Luís Ventura, secretário executivo do Cimi, afirma que os números confirmam uma tendência do Congresso em desrespeitar os direitos constitucionais dos povos indígenas, com um aumento significativo nos últimos dois mandatos. Desde 2023, foram protocoladas 83 proposições legislativas prejudiciais aos povos indígenas na Câmara dos Deputados e no Senado.
Entre as iniciativas negativas citadas por Ventura estão propostas para implementar o Marco Temporal, permitir a exploração econômica dos territórios indígenas por terceiros, restringir as demarcações e transferir a responsabilidade de demarcação do Executivo para o Congresso, contrariamente ao que estabelece a Constituição.
O Cimi registrou uma intensificação dos votos contrários aos interesses indígenas por parte dos parlamentares, levando à preocupação com o futuro das comunidades tradicionais. Ventura ressalta a necessidade de uma reconfiguração no Congresso e destaca a importância de expor essas informações à sociedade.

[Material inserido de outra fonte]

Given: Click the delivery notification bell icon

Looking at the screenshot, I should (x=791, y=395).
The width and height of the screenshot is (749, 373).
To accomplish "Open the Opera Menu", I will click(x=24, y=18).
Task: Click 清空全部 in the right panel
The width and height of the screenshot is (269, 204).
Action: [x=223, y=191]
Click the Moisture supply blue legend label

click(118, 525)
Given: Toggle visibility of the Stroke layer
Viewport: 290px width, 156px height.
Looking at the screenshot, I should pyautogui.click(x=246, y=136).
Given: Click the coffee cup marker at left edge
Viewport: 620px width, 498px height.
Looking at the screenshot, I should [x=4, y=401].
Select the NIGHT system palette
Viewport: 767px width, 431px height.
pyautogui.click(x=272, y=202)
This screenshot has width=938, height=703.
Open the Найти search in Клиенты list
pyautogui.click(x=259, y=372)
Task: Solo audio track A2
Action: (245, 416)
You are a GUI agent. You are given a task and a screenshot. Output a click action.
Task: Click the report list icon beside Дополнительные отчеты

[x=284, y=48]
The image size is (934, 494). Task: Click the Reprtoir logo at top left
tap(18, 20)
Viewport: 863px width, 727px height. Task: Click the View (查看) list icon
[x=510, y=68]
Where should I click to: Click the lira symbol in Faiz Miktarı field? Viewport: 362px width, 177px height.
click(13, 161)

O estudo sistematizou os resultados de 110 votações ocorridas no Congresso entre janeiro de 2019 e junho de 2026, sendo 98 com impacto direto e 12 com impacto indireto sobre os direitos indígenas. Dos 41.391 votos analisados, 27.965 (67,6%) foram desfavoráveis e 13.081 (31,6%) favoráveis, com 345 votos neutros.
A plataforma permanecerá ativa após as eleições, divulgando as ações dos parlamentares em relação aos direitos indígenas, com o objetivo de evidenciar quais partidos e políticos atuam contra essas garantias constitucionais.
Ventura também menciona que os projetos que ameaçam os direitos territoriais têm tramitado com mais agilidade do que aqueles voltados para políticas públicas como educação e saúde. Para ele, a proteção dos direitos indígenas é uma questão que deve ser debatida por toda a sociedade, já que a preservação dos territórios indígenas é vital para a biodiversidade, beneficiando a todos.
No Vale do Jequitinhonha, a liderança indígena Cleonice Pankararu expressa preocupação com as decisões dos parlamentares em Brasília. Moradora da Aldeia Cinta Vermelha de Jundiba, em Araçuaí (MG), ela relata estar sob ameaça devido à luta por direitos e à denúncia de exploração mineral na região, especialmente do lítio. Cleonice, que já apresentou sua situação à ONU em 2023, está sob proteção devido aos riscos que enfrenta.
Ela destaca que a demarcação do seu território ainda não ocorreu e que os grandes empreendimentos trazem riscos crescentes. Cleonice lamenta que a vida de seus filhos e netos seja muito diferente da sua infância, marcada por um ambiente natural saudável, agora ameaçado pelo desmatamento e pela monocultura do eucalipto na região. “A gente precisa estar atento e denunciar”, conclui.